### AVAILABLE DATA
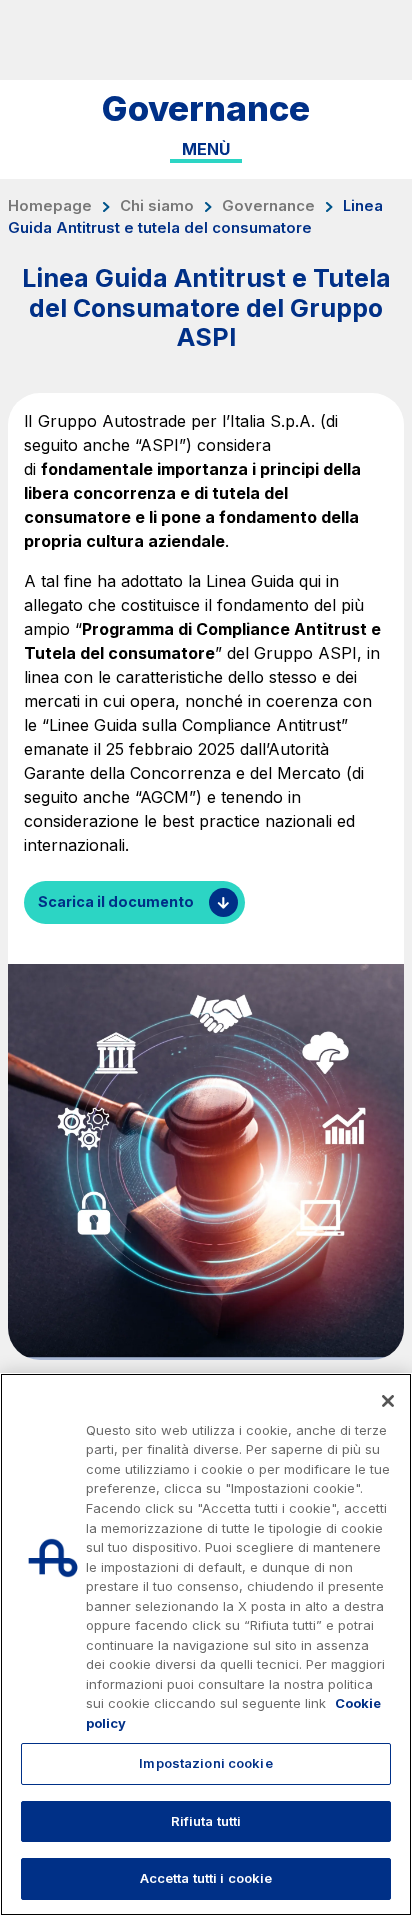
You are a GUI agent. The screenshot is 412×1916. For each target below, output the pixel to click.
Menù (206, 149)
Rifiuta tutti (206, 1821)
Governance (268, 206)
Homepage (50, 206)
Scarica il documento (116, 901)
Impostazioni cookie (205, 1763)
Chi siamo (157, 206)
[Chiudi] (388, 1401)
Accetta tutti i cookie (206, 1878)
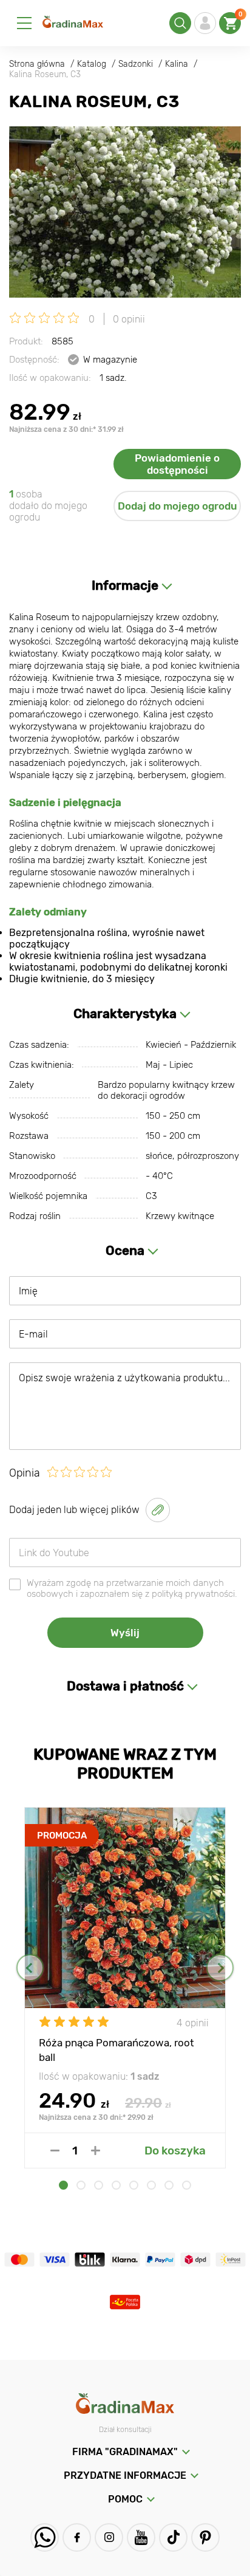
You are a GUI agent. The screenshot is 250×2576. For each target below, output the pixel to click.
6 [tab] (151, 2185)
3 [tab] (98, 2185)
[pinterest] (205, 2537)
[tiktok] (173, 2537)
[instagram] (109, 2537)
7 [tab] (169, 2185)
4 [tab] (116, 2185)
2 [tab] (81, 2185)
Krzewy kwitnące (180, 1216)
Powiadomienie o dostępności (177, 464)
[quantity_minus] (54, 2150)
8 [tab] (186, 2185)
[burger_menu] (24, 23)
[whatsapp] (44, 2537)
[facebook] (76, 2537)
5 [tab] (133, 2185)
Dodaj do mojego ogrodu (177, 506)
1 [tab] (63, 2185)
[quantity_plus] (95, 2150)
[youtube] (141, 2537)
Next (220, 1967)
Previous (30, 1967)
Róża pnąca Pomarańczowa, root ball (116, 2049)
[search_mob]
######
WHAT YOU HAVE TO DO
The lines to copy are those in the listing that contain the word "agent".

TASK ANSWER
You are a GUI agent. The screenshot is 412×1916. For each target below, output the pixel to click.
You are a GUI agent. The screenshot is 250×2576. For each target below, output the pixel to click.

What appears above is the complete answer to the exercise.